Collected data
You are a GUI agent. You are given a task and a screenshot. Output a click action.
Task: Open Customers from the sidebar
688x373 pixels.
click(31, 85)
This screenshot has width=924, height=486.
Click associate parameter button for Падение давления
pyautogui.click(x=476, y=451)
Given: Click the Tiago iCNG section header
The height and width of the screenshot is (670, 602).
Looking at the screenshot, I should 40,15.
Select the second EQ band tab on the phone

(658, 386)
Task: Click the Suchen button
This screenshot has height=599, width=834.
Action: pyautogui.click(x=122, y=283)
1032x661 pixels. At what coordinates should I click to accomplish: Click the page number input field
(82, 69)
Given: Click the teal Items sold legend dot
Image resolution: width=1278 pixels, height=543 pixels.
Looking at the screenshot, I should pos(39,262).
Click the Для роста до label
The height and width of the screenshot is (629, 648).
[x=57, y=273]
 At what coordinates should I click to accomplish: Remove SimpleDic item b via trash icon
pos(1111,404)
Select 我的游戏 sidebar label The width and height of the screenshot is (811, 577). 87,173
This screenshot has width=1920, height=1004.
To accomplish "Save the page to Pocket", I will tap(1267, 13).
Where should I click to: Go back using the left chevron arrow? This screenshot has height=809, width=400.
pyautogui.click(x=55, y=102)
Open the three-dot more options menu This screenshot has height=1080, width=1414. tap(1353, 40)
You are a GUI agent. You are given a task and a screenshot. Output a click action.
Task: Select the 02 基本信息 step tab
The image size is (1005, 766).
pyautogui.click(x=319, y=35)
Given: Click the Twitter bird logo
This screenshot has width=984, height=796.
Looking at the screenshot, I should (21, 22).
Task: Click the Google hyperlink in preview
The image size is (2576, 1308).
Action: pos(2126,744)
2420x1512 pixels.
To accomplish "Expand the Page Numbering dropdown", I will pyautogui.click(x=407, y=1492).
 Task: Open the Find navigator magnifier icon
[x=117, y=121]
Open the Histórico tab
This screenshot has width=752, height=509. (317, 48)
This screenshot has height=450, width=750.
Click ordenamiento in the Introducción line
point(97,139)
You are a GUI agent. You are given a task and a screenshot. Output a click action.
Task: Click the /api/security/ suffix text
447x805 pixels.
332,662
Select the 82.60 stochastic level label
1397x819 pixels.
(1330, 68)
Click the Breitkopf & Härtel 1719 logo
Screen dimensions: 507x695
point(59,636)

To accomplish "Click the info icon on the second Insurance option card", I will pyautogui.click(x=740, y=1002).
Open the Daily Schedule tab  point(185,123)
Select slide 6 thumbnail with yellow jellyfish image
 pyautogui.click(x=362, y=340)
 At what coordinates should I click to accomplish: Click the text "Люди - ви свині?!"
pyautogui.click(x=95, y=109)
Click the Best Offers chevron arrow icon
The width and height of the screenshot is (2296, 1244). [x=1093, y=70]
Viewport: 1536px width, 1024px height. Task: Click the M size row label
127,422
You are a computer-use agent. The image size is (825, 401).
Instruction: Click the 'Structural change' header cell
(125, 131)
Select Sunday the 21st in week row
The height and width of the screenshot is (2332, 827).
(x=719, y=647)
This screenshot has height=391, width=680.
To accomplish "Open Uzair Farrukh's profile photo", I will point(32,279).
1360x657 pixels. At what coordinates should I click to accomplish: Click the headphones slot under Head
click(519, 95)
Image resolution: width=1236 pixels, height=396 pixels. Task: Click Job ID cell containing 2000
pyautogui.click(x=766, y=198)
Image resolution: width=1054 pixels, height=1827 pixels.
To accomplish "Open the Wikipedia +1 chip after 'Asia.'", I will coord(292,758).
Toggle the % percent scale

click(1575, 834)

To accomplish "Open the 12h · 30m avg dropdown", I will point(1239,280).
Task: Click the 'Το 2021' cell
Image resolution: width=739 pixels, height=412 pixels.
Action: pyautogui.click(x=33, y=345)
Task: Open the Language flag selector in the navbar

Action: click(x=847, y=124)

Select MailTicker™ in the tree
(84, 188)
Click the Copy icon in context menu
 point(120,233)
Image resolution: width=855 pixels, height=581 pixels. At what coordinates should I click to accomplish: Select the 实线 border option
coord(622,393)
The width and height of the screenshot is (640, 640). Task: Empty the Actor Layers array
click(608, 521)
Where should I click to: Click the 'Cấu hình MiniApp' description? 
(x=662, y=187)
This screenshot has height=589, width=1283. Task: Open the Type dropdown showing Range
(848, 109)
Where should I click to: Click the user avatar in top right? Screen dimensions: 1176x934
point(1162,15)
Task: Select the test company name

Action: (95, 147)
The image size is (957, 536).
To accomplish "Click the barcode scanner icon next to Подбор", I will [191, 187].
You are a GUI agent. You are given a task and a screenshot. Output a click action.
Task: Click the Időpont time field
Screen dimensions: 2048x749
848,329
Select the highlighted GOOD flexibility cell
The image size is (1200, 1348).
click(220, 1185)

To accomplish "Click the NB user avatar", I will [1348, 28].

**Work order**
The required output is every line above from the one with "Select 我的游戏 sidebar" down to the one with "Given: Click the Twitter bird logo", restated word for word, ends included.

**Response to this exercise**
Select 我的游戏 sidebar label The width and height of the screenshot is (811, 577). 87,173
This screenshot has width=1920, height=1004.
To accomplish "Save the page to Pocket", I will tap(1267, 13).
Where should I click to: Go back using the left chevron arrow? This screenshot has height=809, width=400.
pyautogui.click(x=55, y=102)
Open the three-dot more options menu This screenshot has height=1080, width=1414. tap(1353, 40)
You are a GUI agent. You are given a task and a screenshot. Output a click action.
Task: Select the 02 基本信息 step tab
The image size is (1005, 766).
pyautogui.click(x=319, y=35)
Given: Click the Twitter bird logo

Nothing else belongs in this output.